U.S. debt as a percentage of gross domestic product (GDP) has risen from 35% in 2008 to 105% today. Our nation and the world are facing a global pandemic that has required historic stimulus spending to buoy up households and firms. In this environment, the United States faces two very different choices in the 2020 presidential election. At this virtual Roundtable Dialogue, Richard Evans, the Baker Institute advisory board visiting fellow for the Center for Public Finance, gave a description of the predicted effects of candidate Joe Biden’s proposed tax plans and compared those with the potential plans of the Trump administration, though his campaign has yet to release a specific fiscal and economic plan. Evans also discussed the feasibility of economic growth as a solution to the U.S. debt imbalance in lieu of tax increases and/or spending cuts. Evans concluded with a discussion of the value of transparency and open models in evaluating public policy.
Roundtable Dialogues are informal, member-exclusive discussions with Baker Institute experts on current events, politics and policy. These thought-provoking conversations provide insights into issues that affect Houston, the state and the nation.

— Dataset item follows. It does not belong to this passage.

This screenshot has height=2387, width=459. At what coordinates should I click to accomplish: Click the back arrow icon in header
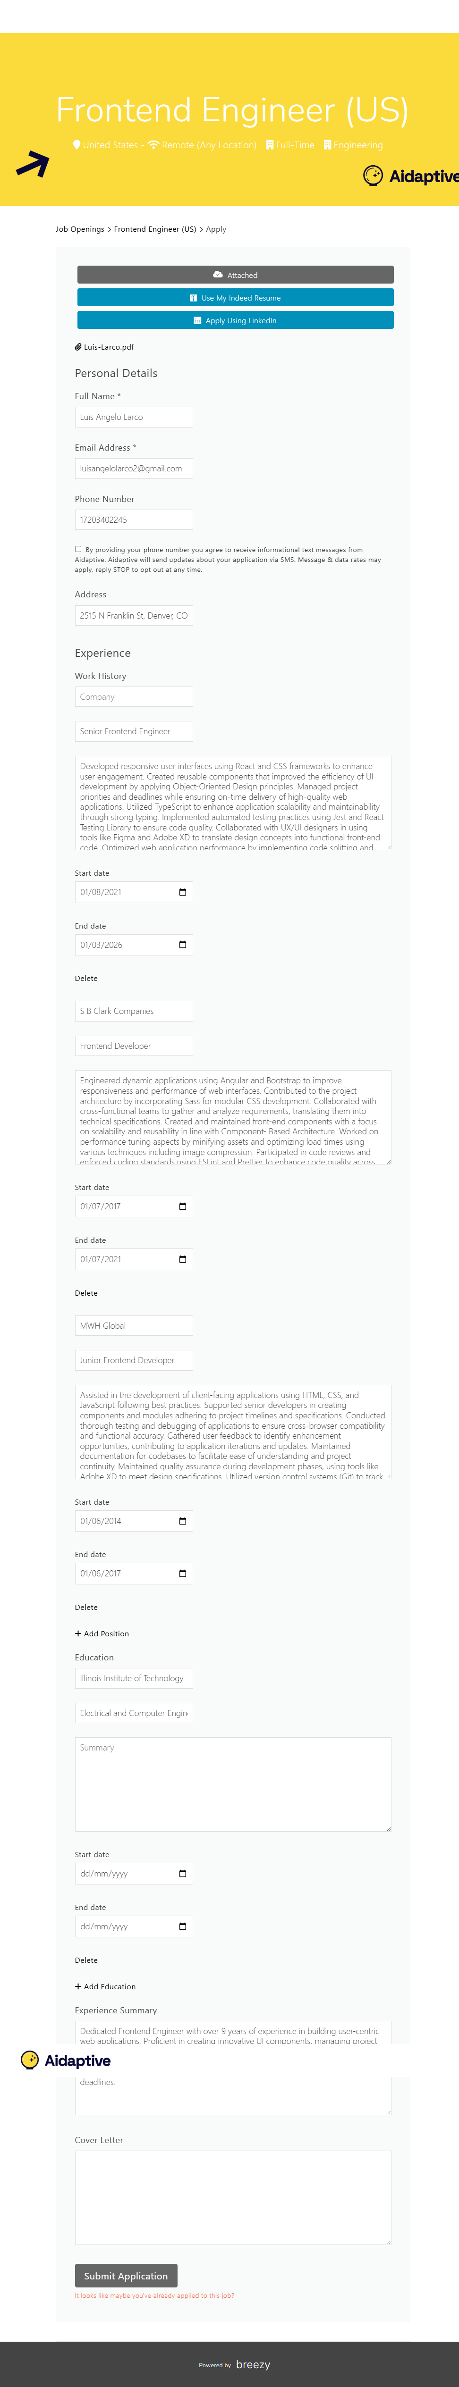point(32,164)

If you are interested in attending future dialogues, please contact our development office at email@example.com or 713.348.4945 for information on becoming a Roundtable member or renewing your membership.
12:00 p.m. — Presentation
12:30 p.m. — Q&A
This webinar was free and open to members of the Baker Institute Roundtable with the link included in their email invitation.
Richard Evans is the Baker Institute advisory board visiting fellow for the Center for Public Finance. He also holds appointments as director of the Open Source Economics Laboratory, nonresident fellow at the Tax Policy Center of the Urban Institute, president of Open Research Group, Inc., and senior editor at the Center for Growth and Opportunity at Utah State University. Evans specializes in macroeconomics, public economics and computational economics. He was previously associate director and senior lecturer in the M.A. Program in Computational Social Science at the University of Chicago from 2016 to 2020 and a fellow at the Becker Friedman Institute at the University of Chicago from 2016 to 2019. He was the co-founder and co-director of the BYU Macroeconomics and Computational Laboratory at Brigham Young University from 2012 to 2016, and assistant professor in the BYU Economics Department from 2008 to 2016. After receiving a B.A. in economics from Brigham Young University in 1998, he began his economic career as a research economist at Thredgold Economic Associates in Salt Lake City, providing state and national economic analysis for Zions Bank and their operations in eight western states. Evans later received an M.A. in public policy from Brigham Young University and a Ph.D. in economics from the University of Texas at Austin. He has also spent time as a researcher at the Joint Economic Committee of the U.S. Congress, the Federal Reserve Bank of Dallas and the Utah Economic Council, and as an economic consultant. His current research focuses on building large-scale, open-source, dynamic general equilibrium macroeconomic models of tax policy and providing web applications and training to allow non-experts to use these models for policy analysis. Evans is a core maintainer of the OG-USA open source large-scale overlapping generations macroeconomic model of U.S. fiscal policy, and has provided macroeconomic modeling consulting services to the European Commission, World Bank and India's Ministry of Finance.